[Dataset excerpts]

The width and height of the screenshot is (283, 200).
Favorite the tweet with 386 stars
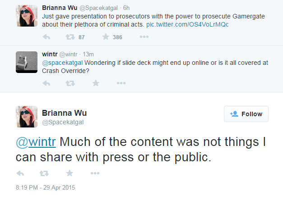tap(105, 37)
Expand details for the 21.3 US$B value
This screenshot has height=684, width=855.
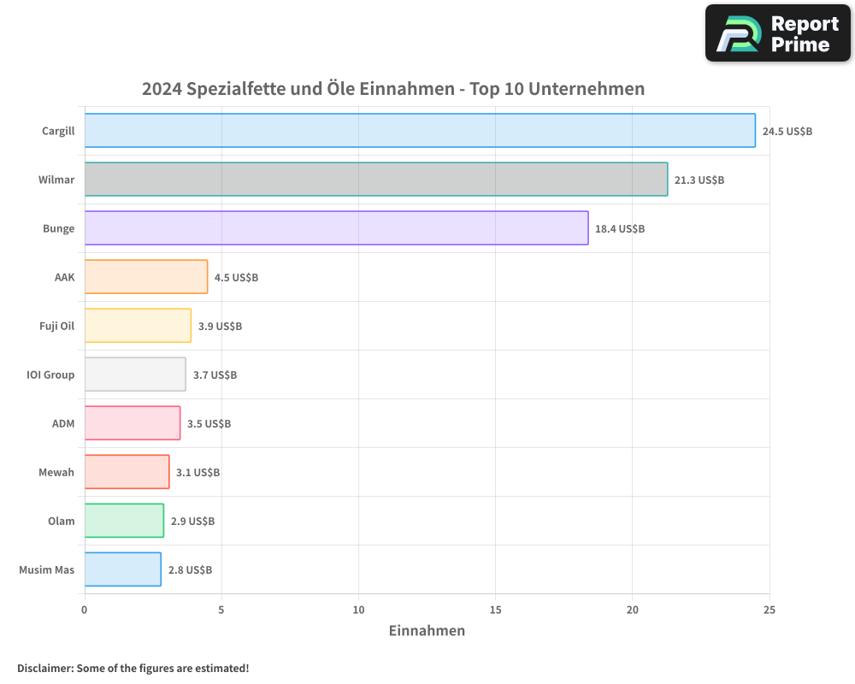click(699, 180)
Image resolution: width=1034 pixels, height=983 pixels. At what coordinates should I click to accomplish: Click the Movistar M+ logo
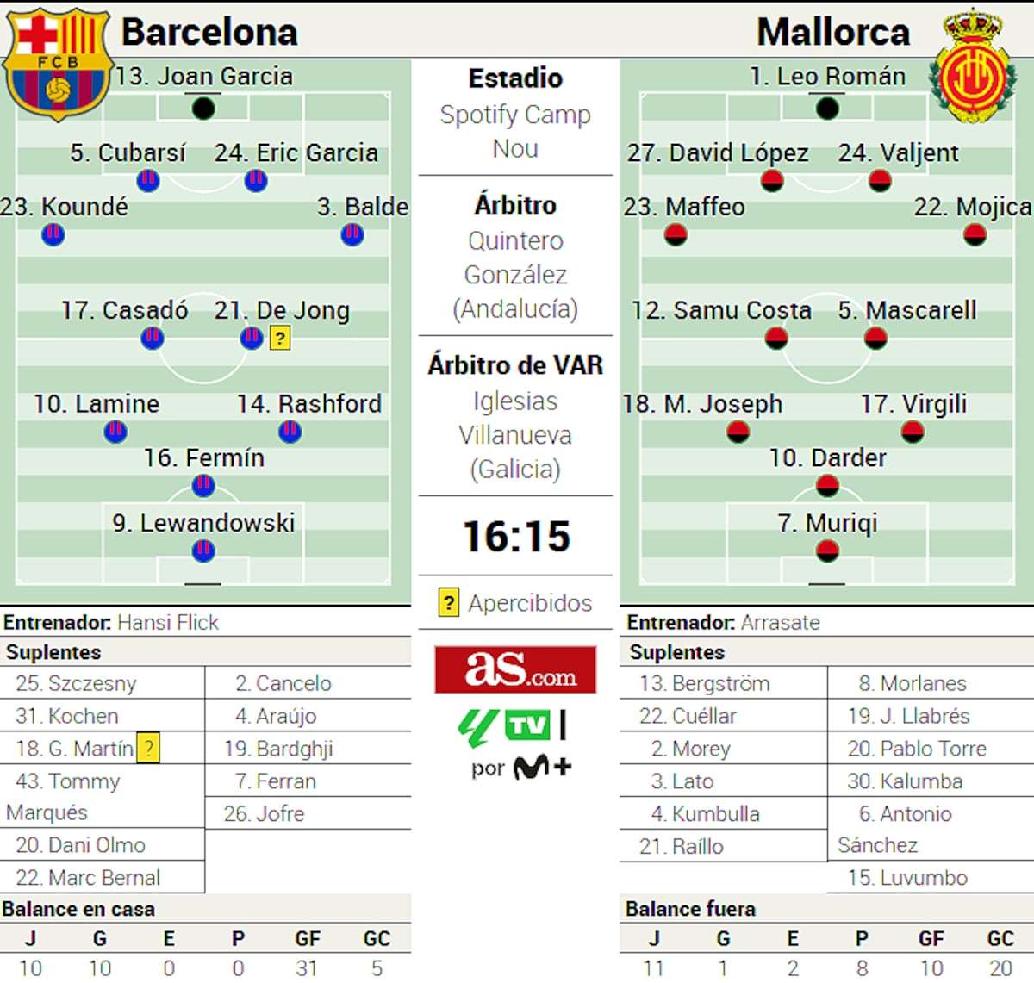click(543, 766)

[/Dataset excerpts]

== Brief ==
Reproduce precisely the lines of the listing above, from the line containing "Image resolution: width=1034" to the last line, both ends included. Pictures are to be omitted.

== Solution to this exercise ==
Image resolution: width=1034 pixels, height=983 pixels. At what coordinates should I click to accomplish: Click the Movistar M+ logo
click(543, 766)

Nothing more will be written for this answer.